Le constat est sans appel : à peine relancé ce chantier suscite déjà des remous. La Fehap a-t-elle ouvert la boîte de Pandore ? Si les organismes employeurs et les unions associatives sont unanimes sur la nécessité de rendre plus cohérent le paysage conventionnel du secteur sanitaire et social privé non lucratif,  sauront-t-ils - enfin- s'entendre pour œuvrer dans ce sens ? À défaut, la convention collective unique sera l'éternelle arlésienne du secteur.

 

(1) La convention collective nationale (CCN) du 15 mars 1966, la CCN du 31 octobre 1951, celle de la Croix-Rouge française, la CCN des centres de lutte contre le cancer et les accords spécifiques aux centres d’hébergement et de réinsertion sociale. (2) Voir ce numéro page 8
Nadia Graradji

Syndicats de salariés : du pour et du contre

La double annonce de la Fehap (révision de la CCN 51 et réflexion autour d’une convention collective unique – CCU – dans l’ensemble du secteur privé non lucratif) a été accueillie fraîchement par les syndicats de salariés.
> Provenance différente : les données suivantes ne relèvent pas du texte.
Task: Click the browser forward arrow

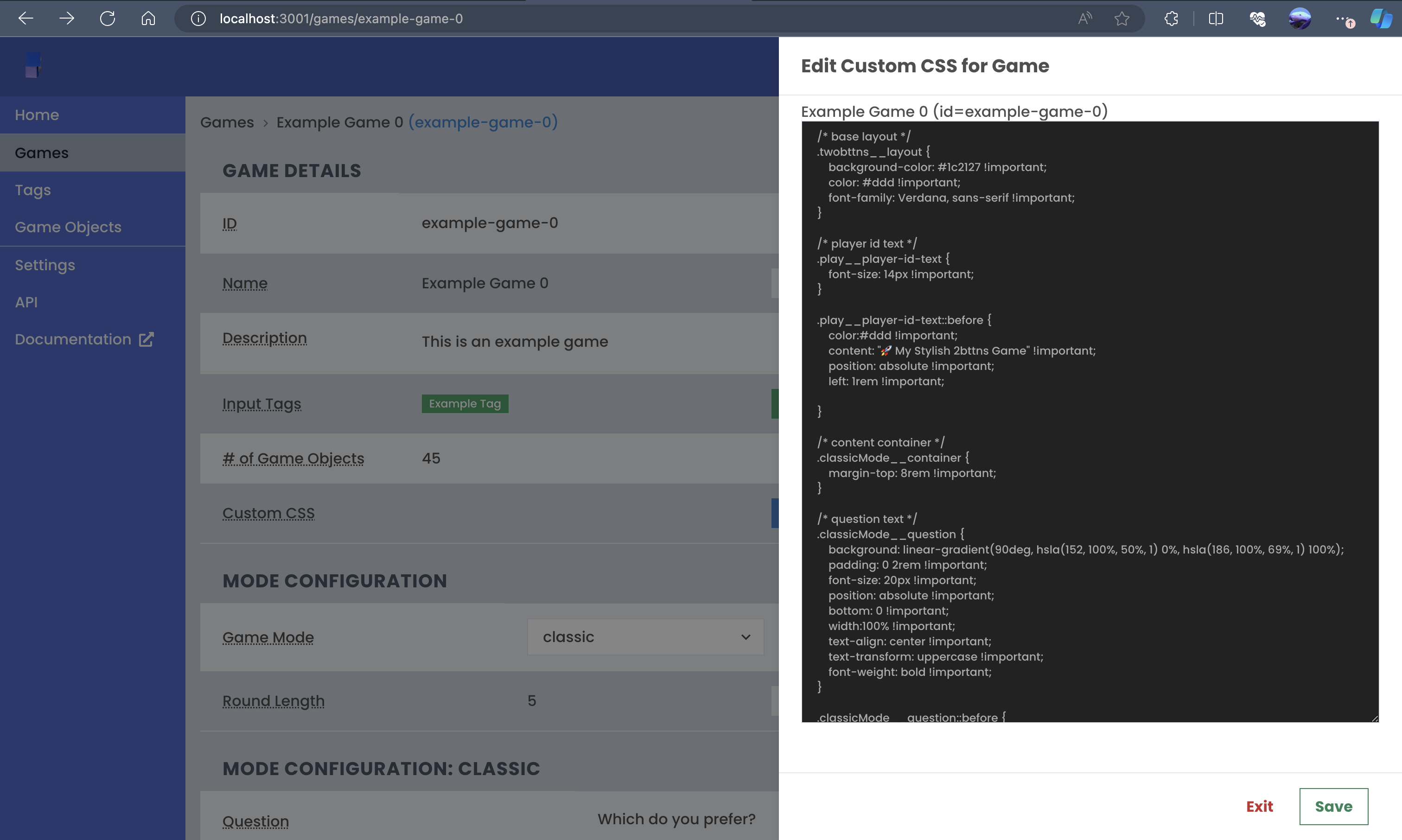Action: click(x=66, y=19)
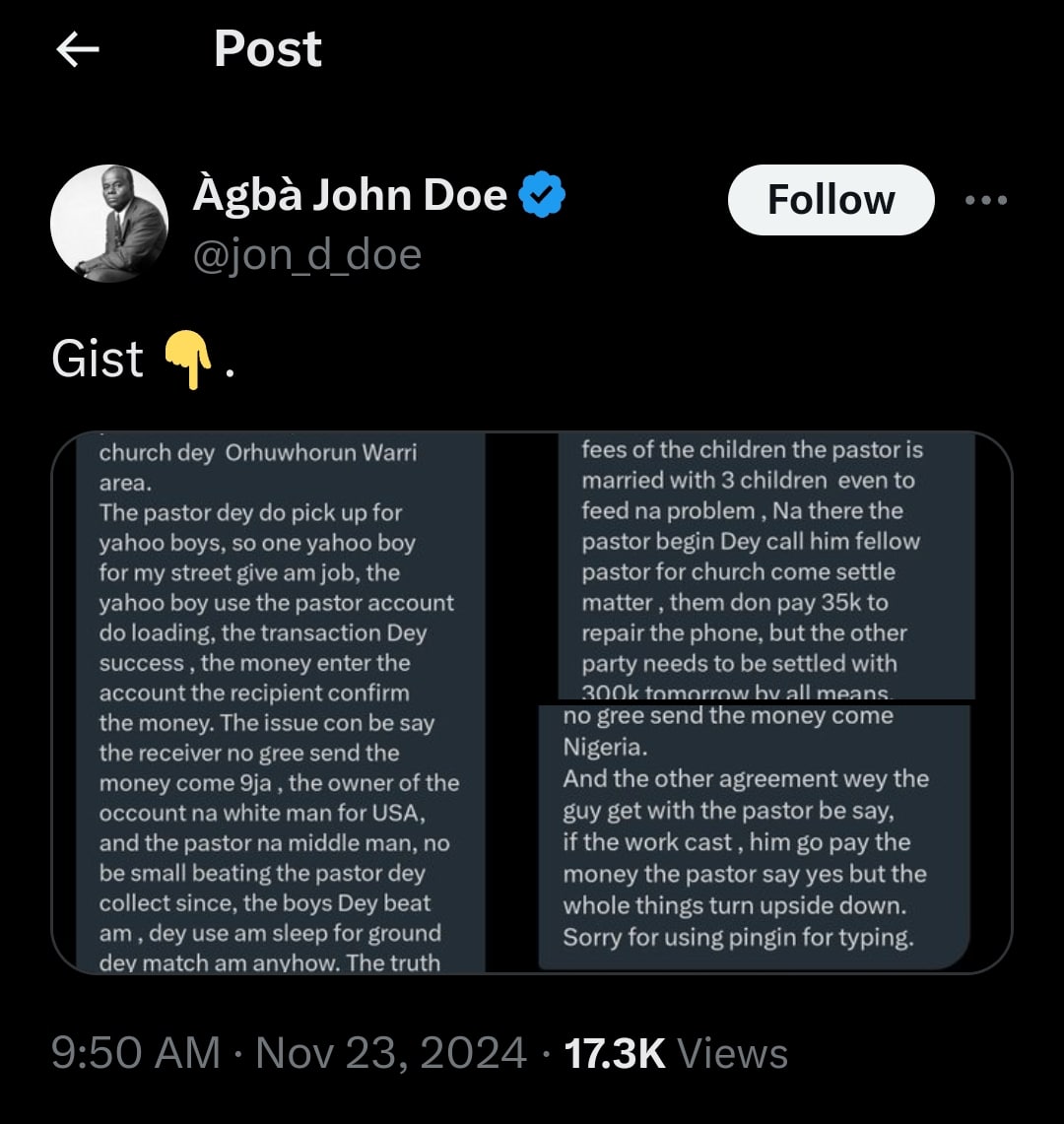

La CGT déclare ne pas être opposée à un projet de CCU à condition que « ce texte soit de haut niveau » et « porteur d’amélioration pour tous les salariés ». Position partagée par la CFDT qui souhaite que « cette négociation soit une réelle opportunité pour les salariés ».  La CFTC et la CGC sont, en revanche, favorables à une CCU circonscrite à la branche associative sanitaire, sociale et médico-sociale (Bass). Pour le syndicat FO, « regrouper plus de sept conventions collectives de diverses branches d’activité en une seule, pose la question d’un socle commun des garanties collectives ». Et d’avertir : « Il est hors de question d’accepter une convention collective qui rassemblerait des garanties collectives minimales, qui pourraient éventuellement être améliorées dans les établissements après négociations d’accords d’entreprises ».